History is a little more complex than that: "By the time that the Duke paper had been published, Chesapeake was already in the process of taking large or extensive samples," Engelder said. "In fact, the chronology was one that involved a number of different drivers in getting to that large data set."

But in terms of understanding the total earth system in oil and gas production, "the Duke papers have more or less moved us as an energy-consuming nation in the right direction," Engelder said.

Even industry will acknowledge that gas can flow through abandoned or poorly constructed wells, said Tom Myers, a researcher and consultant in hydrogeology and water resources. Duke’s studies illustrate the mechanisms that cause that flow to occur.

Duke’s "work is foundational in laying the groundwork that these pathways could exist and that we need to look harder for them," he said.

Regulatory impact

So far, Duke has not widely shared its North Dakota findings, and the university’s conclusions about brine spill contamination have matched dangers identified by state regulators.

But even in places where there has been contention over Duke’s science, Jackson says there have been signs of its reach. He points to a section of Pennsylvania’s Act 13 as one example.

Following the release of the university’s first study, Jackson, Vengosh and three other co-authors wrote a policy piece that said, among other things, that 3,000 feet would be an appropriate distance over which to sample groundwater before fracking.

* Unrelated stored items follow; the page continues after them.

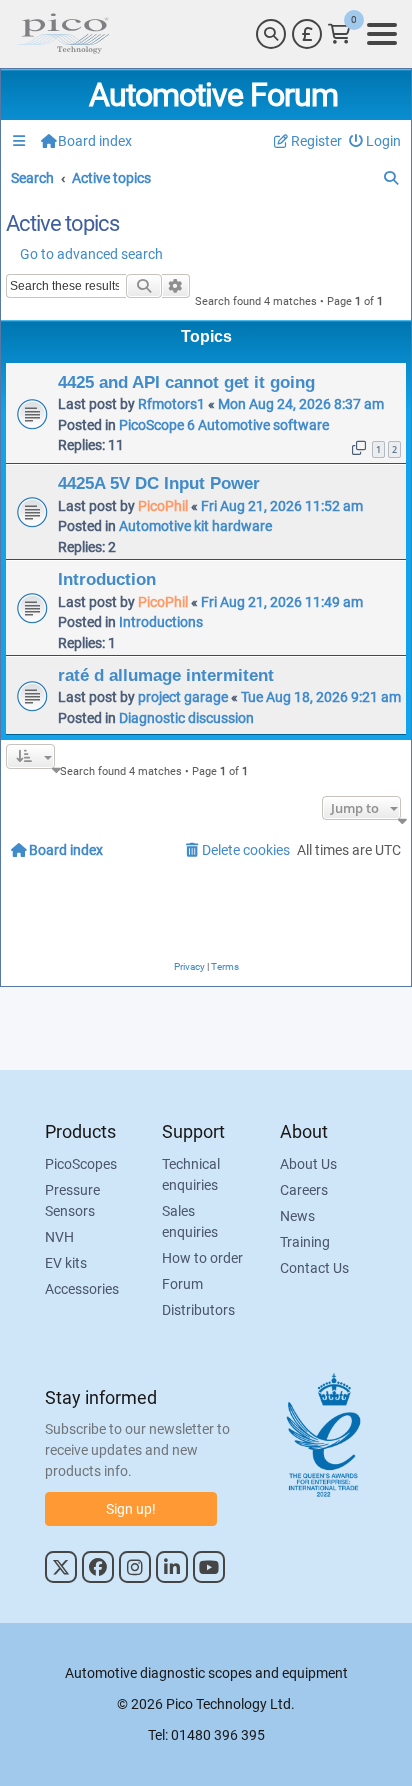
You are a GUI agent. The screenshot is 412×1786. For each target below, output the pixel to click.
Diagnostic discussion (186, 718)
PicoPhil (163, 506)
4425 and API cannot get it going (186, 382)
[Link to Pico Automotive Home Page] (63, 34)
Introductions (161, 622)
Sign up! (131, 1509)
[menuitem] (375, 141)
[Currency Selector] (307, 34)
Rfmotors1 (171, 404)
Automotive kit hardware (195, 526)
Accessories (82, 1289)
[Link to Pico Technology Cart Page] (339, 34)
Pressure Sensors (72, 1200)
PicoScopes (81, 1164)
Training (305, 1242)
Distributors (198, 1310)
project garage (183, 697)
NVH (59, 1237)
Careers (304, 1190)
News (297, 1216)
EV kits (66, 1263)
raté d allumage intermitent (166, 675)
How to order (202, 1258)
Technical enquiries (191, 1174)
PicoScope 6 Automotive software (224, 425)
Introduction (107, 579)
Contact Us (314, 1268)
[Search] (271, 34)
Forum (182, 1284)
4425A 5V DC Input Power (159, 483)
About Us (308, 1164)
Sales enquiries (190, 1221)
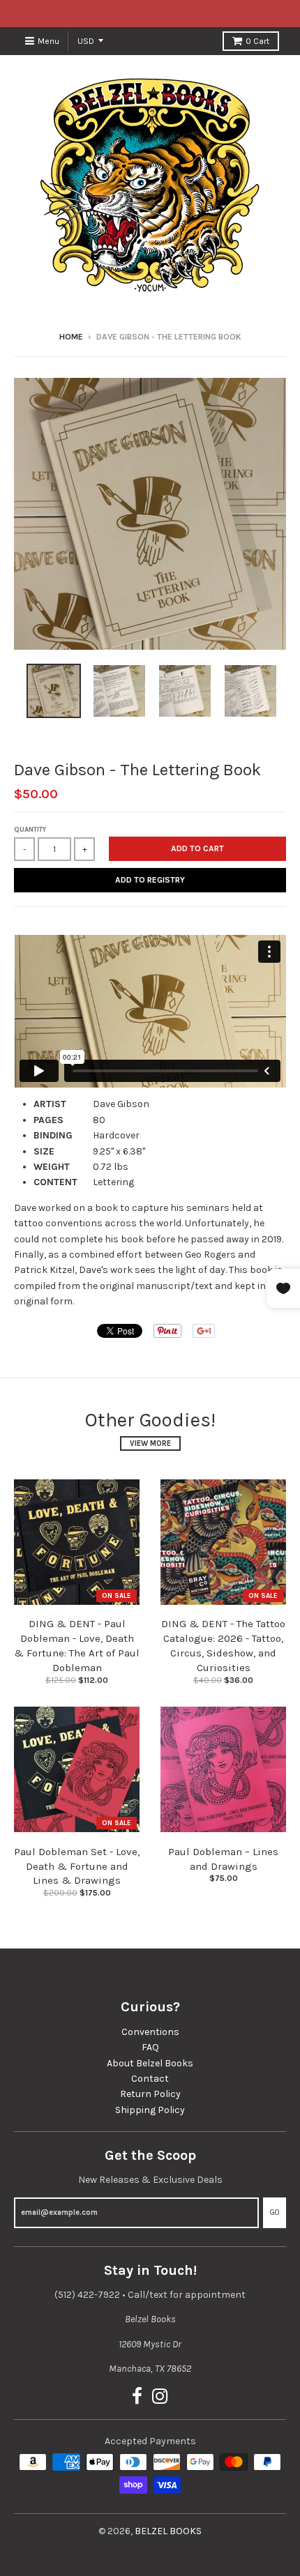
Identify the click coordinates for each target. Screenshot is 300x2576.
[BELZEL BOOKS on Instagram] (160, 2397)
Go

When Pennsylvania passed its drilling law in 2012, the state increased the presumption of liability for water contamination from unconventional wells to 2,500 feet.

Jackson said he saw the move as a small step in the right direction.

"The states are doing more," he said. "Are they doing enough? Not always, in my opinion."

Duke hasn’t had any say on fracking regulations in North Carolina, which is considering opening its doors to oil and gas operators (EnergyWire, Sept. 29). The government hasn’t asked for insights from Vengosh, who sees himself more as a data collector than a regulatory influencer.

"To be involved, that’s not what we do," Vengosh said.

North Carolina’s position as a nascent shale producer is a plus when it comes to Duke’s position in fossil fuels research, Jackson said. In other parts of the country, energy regulators have been accused of being too cozy with industry. In the Tar Heel State, there’s time for science and regulation to get ahead of production, he said.

"The advantages are that you can take an objective look at an industry away from history and any relationships between the companies and the regulatory agencies," Jackson said.

What’s next

In the coming months, Vengosh and his graduate students aim to continue their work in North Dakota and to build out a more detailed version of a water use analysis published this summer (EnergyWire, Sept. 17).

Aside from expanding into the Bakken, Vengosh said he hopes to do more research on oil and gas development in California and internationally. He said he sees opportunities to work with Chinese officials to apply lessons from the U.S. shale boom abroad.

The ability of Vengosh and his students to conduct more lab work is contingent on funding. Duke has been criticized for accepting funding from the Park Foundation, an organization that has been accused of fueling anti-fracking rhetoric. More recent studies have been funded by the National Science Foundation, and Vengosh said he is open to working with industry funders. A small amount of university funding is available for the students Vengosh advises, but aside from that, options are limited.

"We can do more," Vengosh said. "Because of funding, we are not doing that."